■ Requirements ■
Format the data from the line containing "Where should I" through the end of the data as a Markdown table with the columns Row and Line, one numbered row per line and blank lines omitted. Leave the pictures out of the table.

■ Materials provided ■

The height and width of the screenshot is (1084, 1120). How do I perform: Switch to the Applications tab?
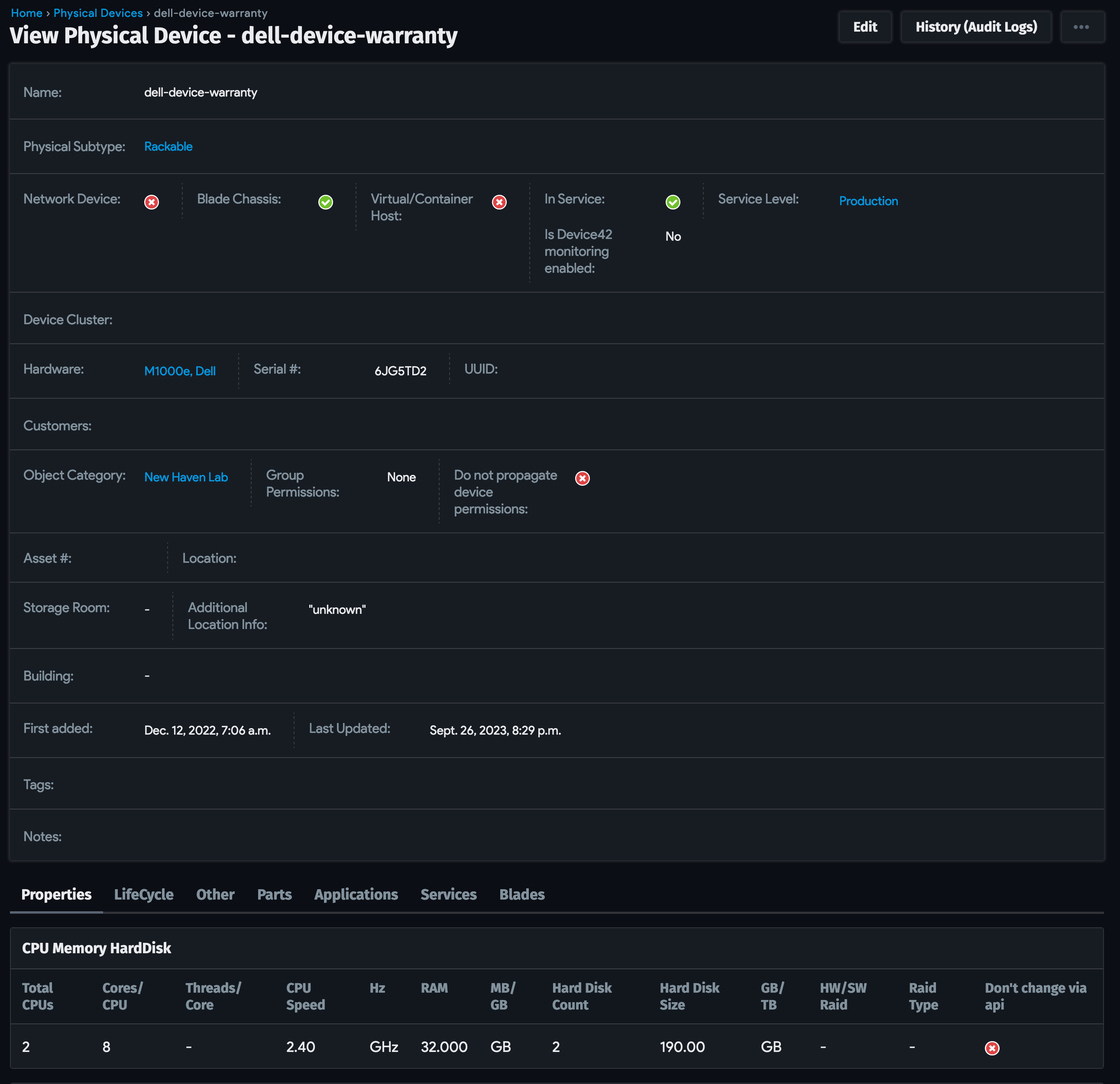356,894
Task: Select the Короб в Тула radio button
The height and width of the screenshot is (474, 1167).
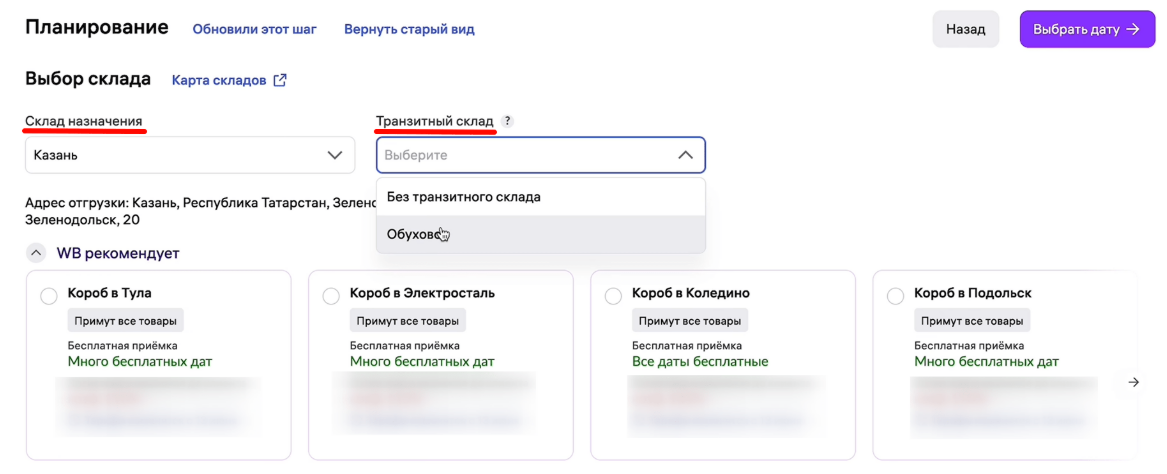Action: pyautogui.click(x=48, y=295)
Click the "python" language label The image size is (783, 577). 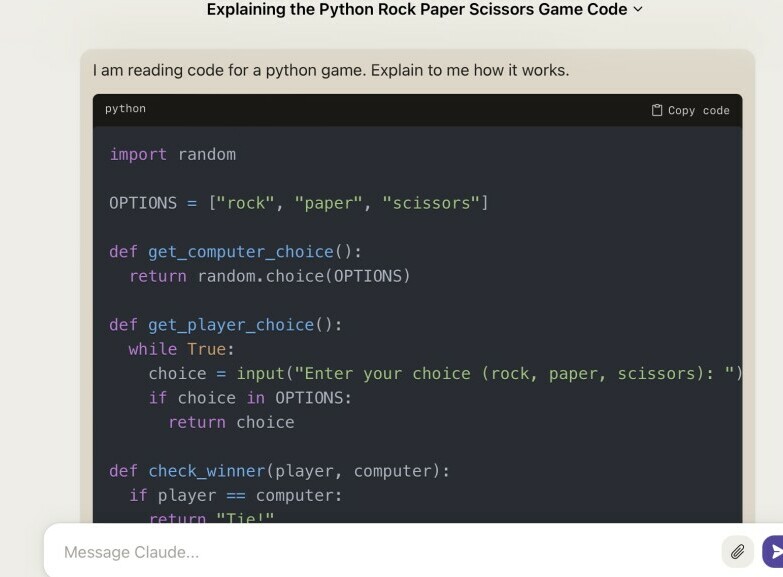point(125,109)
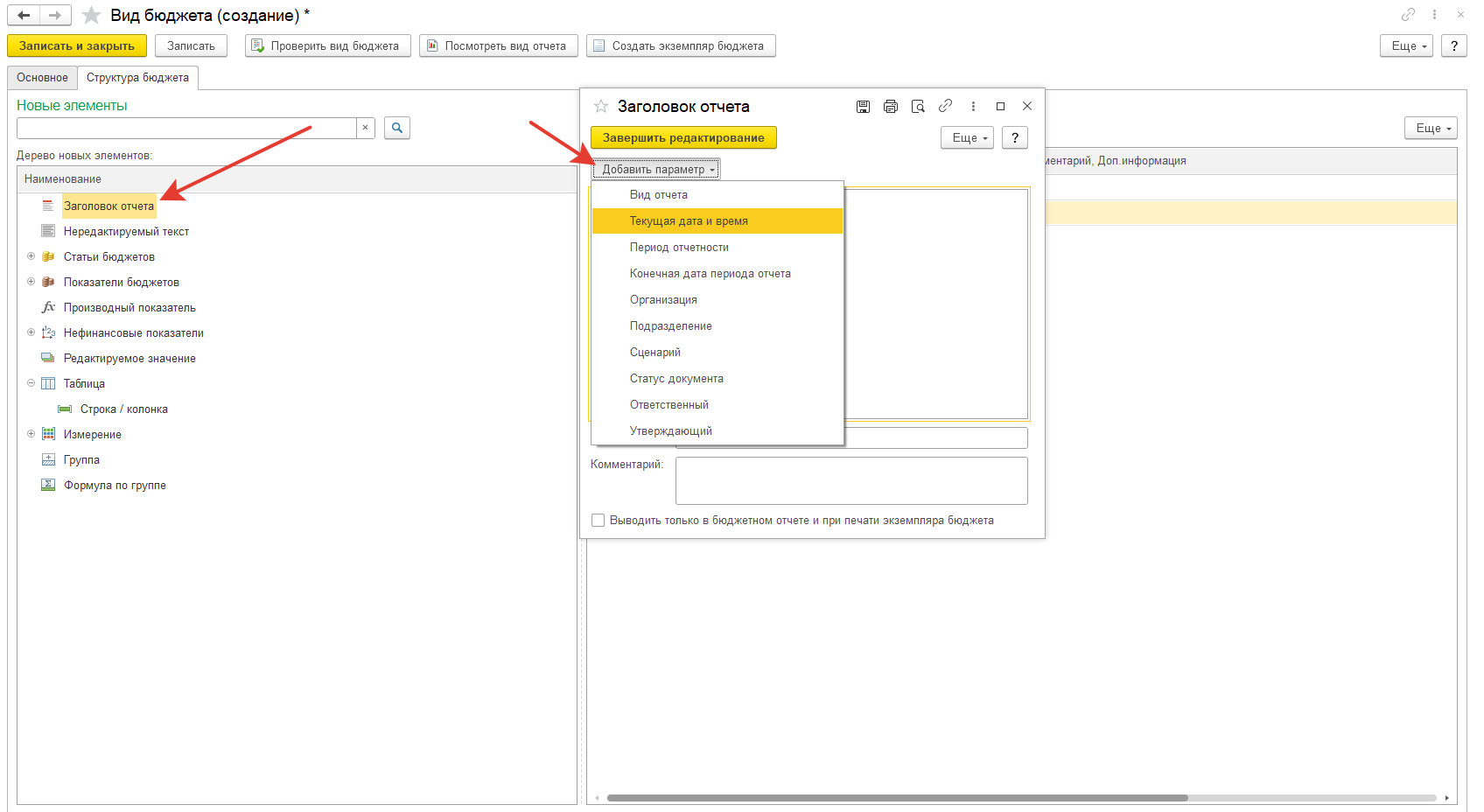Choose Организация from the parameter menu
1484x812 pixels.
pyautogui.click(x=663, y=300)
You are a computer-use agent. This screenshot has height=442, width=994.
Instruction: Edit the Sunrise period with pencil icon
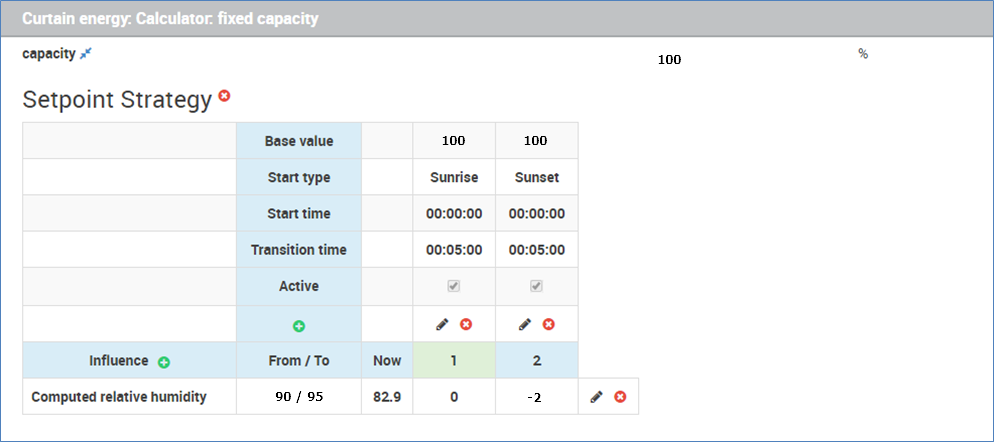pos(442,324)
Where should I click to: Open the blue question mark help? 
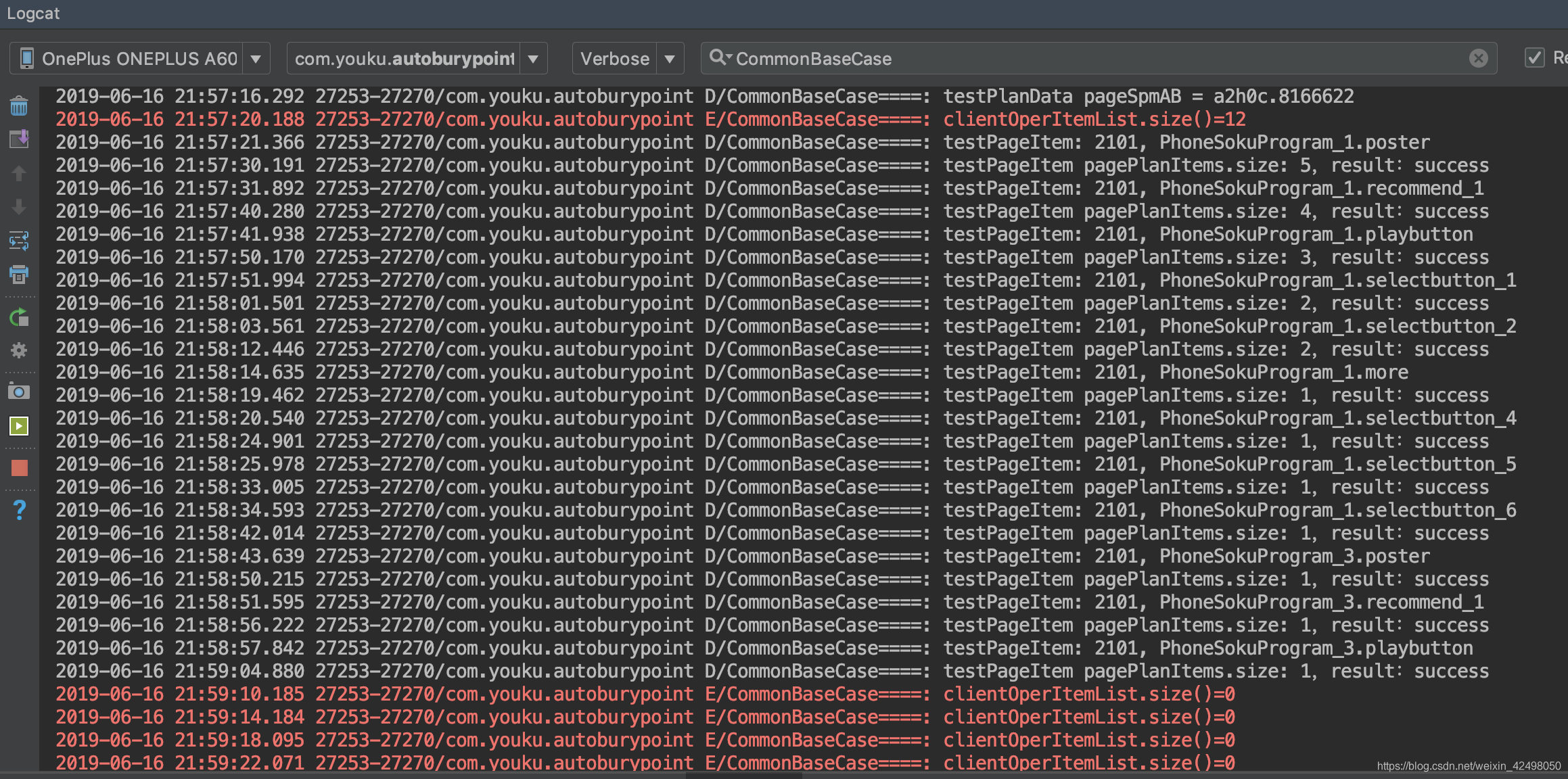(19, 510)
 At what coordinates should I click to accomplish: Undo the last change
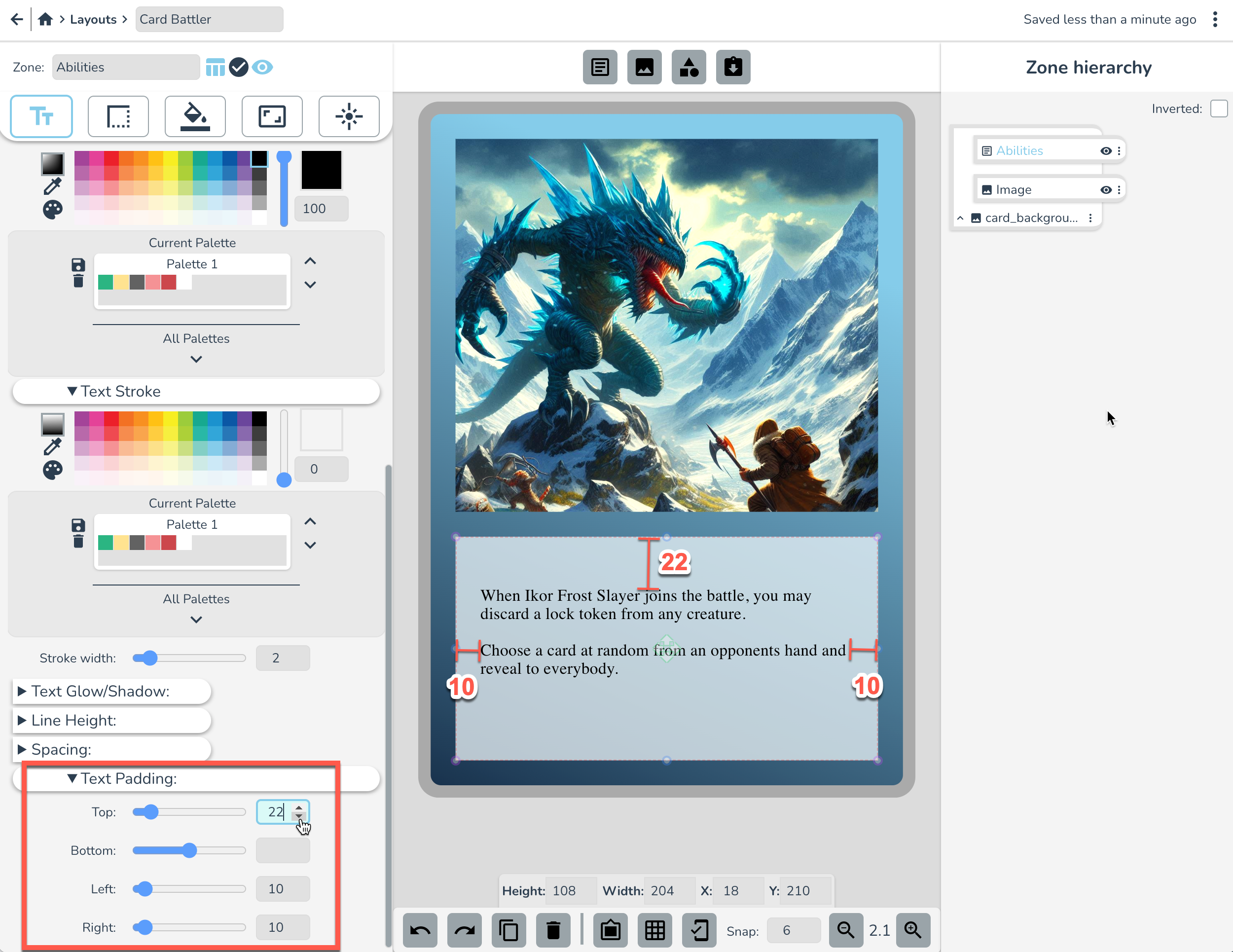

■ Response to the task ■
| Row | Line |
|---|---|
| 1 | Where should I click to: Open the blue question mark help?  |
| 2 | (19, 510) |
| 3 |  At what coordinates should I click to accomplish: Undo the last change |